→ Written exercise: Copy the lines of the records below without any change, from the line containing "Open the hamburger menu on right phone" through the line containing "Select the orange", including both of those lines.

## Start Dataset

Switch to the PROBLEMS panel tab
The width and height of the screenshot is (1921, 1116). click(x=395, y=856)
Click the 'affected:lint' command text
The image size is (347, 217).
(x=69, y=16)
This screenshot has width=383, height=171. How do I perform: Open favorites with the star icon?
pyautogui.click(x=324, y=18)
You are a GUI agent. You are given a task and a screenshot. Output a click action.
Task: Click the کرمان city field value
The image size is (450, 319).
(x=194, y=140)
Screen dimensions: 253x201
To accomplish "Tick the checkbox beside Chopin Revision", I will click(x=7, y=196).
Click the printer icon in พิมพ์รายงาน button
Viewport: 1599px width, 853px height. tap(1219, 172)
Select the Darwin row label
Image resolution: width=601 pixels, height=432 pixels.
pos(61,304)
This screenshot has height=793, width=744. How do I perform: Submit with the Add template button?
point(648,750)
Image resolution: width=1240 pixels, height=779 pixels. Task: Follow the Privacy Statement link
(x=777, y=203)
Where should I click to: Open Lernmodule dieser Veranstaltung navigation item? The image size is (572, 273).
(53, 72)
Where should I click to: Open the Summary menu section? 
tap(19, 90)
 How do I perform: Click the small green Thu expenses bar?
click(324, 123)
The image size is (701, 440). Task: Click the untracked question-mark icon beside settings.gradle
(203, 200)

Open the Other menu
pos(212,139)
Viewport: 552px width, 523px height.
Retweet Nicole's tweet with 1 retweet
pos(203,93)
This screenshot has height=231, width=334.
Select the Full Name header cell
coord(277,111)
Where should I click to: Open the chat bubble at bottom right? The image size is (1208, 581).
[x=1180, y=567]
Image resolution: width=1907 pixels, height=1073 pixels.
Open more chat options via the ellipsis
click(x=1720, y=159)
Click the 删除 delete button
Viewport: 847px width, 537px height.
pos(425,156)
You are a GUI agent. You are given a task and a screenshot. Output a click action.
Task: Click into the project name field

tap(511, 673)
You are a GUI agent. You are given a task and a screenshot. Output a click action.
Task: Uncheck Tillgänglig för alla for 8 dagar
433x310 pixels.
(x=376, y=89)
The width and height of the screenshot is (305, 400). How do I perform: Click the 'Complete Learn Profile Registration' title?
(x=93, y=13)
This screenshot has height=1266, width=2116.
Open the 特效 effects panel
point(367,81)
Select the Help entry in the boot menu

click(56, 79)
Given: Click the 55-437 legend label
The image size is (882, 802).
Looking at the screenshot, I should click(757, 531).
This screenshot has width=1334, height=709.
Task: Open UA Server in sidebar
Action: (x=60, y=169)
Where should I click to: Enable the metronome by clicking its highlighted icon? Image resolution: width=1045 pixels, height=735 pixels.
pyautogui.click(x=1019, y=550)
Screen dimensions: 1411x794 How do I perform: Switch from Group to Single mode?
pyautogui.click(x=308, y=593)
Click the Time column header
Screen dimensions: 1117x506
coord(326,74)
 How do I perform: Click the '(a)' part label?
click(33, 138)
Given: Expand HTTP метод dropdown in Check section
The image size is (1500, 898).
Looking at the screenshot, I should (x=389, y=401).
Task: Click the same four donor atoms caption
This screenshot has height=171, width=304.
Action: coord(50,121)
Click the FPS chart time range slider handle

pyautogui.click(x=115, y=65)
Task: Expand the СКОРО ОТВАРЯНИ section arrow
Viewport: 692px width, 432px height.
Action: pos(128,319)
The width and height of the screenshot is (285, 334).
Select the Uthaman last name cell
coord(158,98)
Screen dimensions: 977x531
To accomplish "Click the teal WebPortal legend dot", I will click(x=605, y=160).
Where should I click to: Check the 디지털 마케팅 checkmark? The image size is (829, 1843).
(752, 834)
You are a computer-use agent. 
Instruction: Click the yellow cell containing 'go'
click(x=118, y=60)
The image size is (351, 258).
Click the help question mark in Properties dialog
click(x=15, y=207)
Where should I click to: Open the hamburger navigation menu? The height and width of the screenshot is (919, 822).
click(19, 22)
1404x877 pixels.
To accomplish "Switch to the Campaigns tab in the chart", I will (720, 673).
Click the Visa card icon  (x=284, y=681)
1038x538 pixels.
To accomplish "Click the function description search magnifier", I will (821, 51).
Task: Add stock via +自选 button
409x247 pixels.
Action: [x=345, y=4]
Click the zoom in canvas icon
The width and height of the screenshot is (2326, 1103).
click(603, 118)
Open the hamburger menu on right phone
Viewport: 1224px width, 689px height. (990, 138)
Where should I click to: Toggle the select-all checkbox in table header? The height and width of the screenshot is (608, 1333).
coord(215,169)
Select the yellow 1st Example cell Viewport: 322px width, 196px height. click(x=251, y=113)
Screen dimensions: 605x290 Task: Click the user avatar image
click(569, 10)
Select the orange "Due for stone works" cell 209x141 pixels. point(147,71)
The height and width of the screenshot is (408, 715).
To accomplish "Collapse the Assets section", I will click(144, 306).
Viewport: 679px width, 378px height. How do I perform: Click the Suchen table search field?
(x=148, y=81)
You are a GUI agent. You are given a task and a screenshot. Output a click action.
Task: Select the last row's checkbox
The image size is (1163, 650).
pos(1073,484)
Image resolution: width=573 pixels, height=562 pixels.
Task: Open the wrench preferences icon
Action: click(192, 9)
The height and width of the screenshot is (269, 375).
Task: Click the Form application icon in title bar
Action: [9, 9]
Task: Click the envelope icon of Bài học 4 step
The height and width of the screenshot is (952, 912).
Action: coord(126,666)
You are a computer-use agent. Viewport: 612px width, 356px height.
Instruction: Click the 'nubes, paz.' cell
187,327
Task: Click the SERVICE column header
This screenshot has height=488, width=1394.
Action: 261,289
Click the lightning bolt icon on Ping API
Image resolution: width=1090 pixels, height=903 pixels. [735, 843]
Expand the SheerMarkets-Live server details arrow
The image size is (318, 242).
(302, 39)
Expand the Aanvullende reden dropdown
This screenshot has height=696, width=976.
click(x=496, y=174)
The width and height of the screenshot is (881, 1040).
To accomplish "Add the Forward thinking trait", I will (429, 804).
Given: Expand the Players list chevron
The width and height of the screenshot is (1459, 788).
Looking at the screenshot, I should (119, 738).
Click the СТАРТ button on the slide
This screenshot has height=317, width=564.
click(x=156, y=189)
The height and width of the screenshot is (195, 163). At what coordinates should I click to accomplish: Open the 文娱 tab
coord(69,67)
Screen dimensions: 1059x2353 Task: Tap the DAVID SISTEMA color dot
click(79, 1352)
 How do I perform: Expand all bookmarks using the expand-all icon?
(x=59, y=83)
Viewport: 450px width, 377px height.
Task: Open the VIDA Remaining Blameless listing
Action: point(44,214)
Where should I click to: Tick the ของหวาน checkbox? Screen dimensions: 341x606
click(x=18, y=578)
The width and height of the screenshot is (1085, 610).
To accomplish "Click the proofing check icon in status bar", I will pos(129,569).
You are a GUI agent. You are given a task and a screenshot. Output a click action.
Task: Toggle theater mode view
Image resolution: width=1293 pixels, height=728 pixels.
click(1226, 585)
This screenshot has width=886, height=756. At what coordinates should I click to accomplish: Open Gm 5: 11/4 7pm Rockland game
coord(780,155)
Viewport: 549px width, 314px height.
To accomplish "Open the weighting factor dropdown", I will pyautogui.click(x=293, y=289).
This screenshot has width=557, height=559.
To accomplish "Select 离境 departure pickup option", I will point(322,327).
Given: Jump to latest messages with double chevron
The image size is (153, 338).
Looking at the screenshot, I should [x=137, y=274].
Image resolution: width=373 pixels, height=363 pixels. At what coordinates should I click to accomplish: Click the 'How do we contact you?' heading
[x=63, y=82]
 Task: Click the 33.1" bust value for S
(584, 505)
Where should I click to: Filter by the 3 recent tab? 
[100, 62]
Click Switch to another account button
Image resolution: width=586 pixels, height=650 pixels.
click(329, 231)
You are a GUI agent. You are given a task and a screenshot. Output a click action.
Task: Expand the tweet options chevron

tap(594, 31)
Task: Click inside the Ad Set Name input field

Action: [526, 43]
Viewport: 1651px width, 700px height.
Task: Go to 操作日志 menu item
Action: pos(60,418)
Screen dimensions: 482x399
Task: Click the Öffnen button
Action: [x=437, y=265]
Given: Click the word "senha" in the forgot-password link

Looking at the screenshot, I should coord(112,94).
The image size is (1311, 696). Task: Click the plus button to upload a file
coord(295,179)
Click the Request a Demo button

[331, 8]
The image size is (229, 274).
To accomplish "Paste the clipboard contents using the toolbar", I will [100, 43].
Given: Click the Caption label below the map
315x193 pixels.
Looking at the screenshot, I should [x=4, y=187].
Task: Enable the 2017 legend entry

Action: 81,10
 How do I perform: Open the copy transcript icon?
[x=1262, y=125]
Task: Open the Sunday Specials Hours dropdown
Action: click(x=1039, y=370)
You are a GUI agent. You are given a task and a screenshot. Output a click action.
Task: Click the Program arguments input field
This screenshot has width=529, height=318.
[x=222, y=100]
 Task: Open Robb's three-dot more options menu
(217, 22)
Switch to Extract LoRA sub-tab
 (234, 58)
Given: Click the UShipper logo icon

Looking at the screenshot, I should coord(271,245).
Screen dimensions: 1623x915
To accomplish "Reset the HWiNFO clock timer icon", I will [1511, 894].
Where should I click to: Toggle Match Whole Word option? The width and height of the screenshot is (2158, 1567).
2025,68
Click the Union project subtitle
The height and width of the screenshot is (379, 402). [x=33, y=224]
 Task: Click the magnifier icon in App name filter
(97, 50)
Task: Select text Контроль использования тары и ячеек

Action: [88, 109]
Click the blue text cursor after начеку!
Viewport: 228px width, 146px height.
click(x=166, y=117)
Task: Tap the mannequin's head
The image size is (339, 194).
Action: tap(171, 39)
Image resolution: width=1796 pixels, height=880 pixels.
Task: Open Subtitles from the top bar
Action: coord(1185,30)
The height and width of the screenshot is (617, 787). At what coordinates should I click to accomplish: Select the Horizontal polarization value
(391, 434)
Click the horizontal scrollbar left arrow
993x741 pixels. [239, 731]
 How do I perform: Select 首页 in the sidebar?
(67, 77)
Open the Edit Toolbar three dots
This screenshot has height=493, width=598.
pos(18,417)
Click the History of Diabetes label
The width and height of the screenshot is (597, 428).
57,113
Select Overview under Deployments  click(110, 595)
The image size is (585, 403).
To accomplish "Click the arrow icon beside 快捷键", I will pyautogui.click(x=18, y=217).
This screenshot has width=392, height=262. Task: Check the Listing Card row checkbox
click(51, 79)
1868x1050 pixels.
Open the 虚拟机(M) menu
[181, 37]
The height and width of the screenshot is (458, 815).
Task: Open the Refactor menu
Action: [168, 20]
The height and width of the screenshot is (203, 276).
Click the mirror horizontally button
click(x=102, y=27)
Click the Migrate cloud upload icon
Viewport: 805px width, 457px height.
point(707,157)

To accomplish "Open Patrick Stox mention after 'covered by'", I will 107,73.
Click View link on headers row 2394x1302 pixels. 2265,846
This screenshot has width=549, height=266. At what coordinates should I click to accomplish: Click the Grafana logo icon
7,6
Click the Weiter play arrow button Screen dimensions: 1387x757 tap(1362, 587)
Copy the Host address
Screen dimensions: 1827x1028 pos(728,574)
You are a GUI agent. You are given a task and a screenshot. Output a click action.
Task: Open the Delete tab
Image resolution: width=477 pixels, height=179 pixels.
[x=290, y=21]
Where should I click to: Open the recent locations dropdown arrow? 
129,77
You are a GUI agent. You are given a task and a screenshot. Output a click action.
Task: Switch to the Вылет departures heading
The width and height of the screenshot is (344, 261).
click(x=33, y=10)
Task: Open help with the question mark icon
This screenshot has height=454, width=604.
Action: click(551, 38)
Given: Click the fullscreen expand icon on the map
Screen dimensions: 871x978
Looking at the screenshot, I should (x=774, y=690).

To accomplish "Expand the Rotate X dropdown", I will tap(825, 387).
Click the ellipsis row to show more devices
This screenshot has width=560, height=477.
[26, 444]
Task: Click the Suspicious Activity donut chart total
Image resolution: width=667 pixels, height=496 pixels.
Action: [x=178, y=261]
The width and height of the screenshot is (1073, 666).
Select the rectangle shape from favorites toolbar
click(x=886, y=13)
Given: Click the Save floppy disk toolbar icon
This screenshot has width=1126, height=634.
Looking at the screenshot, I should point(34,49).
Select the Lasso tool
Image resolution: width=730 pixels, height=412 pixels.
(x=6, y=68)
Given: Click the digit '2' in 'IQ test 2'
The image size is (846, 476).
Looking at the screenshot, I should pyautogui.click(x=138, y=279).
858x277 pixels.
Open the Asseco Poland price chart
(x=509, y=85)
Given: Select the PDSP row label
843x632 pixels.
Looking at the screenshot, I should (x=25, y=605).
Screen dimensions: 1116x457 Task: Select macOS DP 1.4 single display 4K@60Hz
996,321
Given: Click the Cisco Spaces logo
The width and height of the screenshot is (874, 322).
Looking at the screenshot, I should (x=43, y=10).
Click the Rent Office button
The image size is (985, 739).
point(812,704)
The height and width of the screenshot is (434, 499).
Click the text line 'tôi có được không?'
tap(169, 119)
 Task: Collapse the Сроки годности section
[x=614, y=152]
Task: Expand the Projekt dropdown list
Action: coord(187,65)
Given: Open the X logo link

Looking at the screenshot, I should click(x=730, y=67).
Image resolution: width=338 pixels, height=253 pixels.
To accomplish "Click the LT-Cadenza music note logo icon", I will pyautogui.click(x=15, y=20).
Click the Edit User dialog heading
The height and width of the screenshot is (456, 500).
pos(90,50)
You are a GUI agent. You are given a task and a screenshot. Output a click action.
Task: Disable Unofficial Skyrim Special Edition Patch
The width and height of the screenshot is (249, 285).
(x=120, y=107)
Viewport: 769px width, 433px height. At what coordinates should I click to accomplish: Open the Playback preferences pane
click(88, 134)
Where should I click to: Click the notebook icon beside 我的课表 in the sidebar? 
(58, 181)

## End Dataset

→ Answer below:
Open the hamburger menu on right phone
Viewport: 1224px width, 689px height. (990, 138)
Where should I click to: Toggle the select-all checkbox in table header? The height and width of the screenshot is (608, 1333).
coord(215,169)
Select the yellow 1st Example cell Viewport: 322px width, 196px height. click(x=251, y=113)
Screen dimensions: 605x290 Task: Click the user avatar image
click(569, 10)
Select the orange "Due for stone works" cell 209x141 pixels. point(147,71)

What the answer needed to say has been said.